Crowdfunded research into how amphetamines work - bmahmood
http://www.rockethub.com/projects/11106-crowdsourcing-discovery
======
the_erd
Maybe it's just me, but looking at molecular accumulation in this way doesn't
seem that promising. However, there are other problems here...

In order to get this kind of research funded in a traditional way, the author
would need a much more detailed explanation of the work: specifically, a
compelling and well-referenced account of why drug accumulation in mouse brain
sections will be helpful in understanding the mechanism of stimulant function.
I would also like to see more detailed methodology and an account of how the
researcher will responsibly conduct the research (in terms of accounting for
hazardous materials and maintaining researcher safety).
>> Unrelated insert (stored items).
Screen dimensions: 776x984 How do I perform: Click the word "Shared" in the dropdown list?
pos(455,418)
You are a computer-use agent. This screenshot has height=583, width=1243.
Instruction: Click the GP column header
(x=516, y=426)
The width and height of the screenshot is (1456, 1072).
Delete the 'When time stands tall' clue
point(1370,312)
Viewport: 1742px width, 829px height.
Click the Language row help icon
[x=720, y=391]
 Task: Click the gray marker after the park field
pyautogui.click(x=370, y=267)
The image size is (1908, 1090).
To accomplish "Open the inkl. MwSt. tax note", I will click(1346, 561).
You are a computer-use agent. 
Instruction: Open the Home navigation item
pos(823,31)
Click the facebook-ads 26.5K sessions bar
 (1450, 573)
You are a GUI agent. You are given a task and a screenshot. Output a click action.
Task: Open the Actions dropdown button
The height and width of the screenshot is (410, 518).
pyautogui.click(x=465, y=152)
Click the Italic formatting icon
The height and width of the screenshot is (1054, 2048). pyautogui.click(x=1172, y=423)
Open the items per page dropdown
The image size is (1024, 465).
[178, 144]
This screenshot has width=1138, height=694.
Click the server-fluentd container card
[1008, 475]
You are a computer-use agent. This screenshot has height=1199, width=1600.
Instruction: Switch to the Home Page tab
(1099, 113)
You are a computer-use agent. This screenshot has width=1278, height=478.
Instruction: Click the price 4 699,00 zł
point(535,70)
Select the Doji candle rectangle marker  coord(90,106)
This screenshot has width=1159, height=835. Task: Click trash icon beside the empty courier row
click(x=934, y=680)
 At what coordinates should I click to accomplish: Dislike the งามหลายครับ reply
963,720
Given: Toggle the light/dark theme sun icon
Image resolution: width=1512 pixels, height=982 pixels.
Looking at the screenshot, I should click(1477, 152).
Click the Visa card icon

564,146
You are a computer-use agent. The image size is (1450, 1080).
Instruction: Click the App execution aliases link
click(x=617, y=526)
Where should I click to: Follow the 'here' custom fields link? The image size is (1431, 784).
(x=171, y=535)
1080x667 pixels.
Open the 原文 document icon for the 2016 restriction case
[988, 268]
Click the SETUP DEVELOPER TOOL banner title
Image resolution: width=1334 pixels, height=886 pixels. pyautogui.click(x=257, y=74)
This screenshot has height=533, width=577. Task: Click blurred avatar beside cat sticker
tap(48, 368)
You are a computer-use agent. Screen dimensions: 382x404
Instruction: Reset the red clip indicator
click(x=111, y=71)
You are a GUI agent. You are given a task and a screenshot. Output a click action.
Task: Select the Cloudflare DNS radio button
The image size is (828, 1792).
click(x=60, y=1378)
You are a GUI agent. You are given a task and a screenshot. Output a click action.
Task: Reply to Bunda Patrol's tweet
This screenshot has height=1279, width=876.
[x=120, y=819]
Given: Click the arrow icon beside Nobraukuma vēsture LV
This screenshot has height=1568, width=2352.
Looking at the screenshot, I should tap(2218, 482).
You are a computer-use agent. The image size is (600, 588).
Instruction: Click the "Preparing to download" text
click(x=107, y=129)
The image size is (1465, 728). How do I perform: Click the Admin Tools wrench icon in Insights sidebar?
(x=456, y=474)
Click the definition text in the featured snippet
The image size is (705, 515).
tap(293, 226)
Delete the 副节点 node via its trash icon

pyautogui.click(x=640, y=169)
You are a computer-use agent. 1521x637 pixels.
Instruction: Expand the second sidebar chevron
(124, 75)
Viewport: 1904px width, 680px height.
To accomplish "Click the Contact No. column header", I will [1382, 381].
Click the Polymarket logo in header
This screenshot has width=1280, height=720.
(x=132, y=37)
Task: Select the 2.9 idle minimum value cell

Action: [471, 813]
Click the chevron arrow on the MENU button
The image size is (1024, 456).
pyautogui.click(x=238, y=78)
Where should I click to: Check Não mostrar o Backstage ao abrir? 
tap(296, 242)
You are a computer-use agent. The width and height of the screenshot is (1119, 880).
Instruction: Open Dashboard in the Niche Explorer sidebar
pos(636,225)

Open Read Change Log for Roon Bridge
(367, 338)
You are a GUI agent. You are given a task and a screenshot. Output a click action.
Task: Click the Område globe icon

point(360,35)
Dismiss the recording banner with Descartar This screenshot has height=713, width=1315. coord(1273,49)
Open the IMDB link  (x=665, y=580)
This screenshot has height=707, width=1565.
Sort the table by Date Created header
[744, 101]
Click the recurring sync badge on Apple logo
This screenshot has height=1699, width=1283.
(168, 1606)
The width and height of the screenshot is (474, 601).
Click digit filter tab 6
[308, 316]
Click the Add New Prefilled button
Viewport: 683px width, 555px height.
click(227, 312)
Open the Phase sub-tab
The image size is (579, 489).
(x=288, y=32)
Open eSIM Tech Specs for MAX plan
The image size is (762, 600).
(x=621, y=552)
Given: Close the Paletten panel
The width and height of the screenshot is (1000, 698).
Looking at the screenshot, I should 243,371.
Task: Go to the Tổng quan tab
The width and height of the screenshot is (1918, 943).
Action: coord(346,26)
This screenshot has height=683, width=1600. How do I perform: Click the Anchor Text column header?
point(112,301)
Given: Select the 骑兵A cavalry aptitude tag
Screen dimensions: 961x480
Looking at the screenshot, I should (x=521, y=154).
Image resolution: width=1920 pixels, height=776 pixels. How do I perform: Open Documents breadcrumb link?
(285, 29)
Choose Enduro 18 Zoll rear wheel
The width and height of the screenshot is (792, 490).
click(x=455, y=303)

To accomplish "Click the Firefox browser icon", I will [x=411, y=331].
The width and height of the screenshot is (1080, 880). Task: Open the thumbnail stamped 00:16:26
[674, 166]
These are essential
components that any PI would need to provide in order to get research funded,
because they are necessary to ensure that the researcher can actually conduct
the research (has the knowledge and resources), and get it published (missing
some of these features would prevent publication in an academic journal).

It seems to me that other kinds of analysis, such as molecular state-space
based approaches (transcriptomics, metabolomics, etc.) would be much more
useful than cellular and sub-cellular accumulation, especially since we have
very little knowledge of how spatial tissue, cellular, and sub-cellular
neurobiology relate to brain function.

Please let me know if I just missed these essential details...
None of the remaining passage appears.